**Entries supplied**
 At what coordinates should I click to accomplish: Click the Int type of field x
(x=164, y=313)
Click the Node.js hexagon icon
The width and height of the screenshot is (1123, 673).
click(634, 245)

**Work instructions**
All the material, top to bottom: write it out again precisely.

**Answer to this exercise**
 At what coordinates should I click to accomplish: Click the Int type of field x
(x=164, y=313)
Click the Node.js hexagon icon
The width and height of the screenshot is (1123, 673).
click(634, 245)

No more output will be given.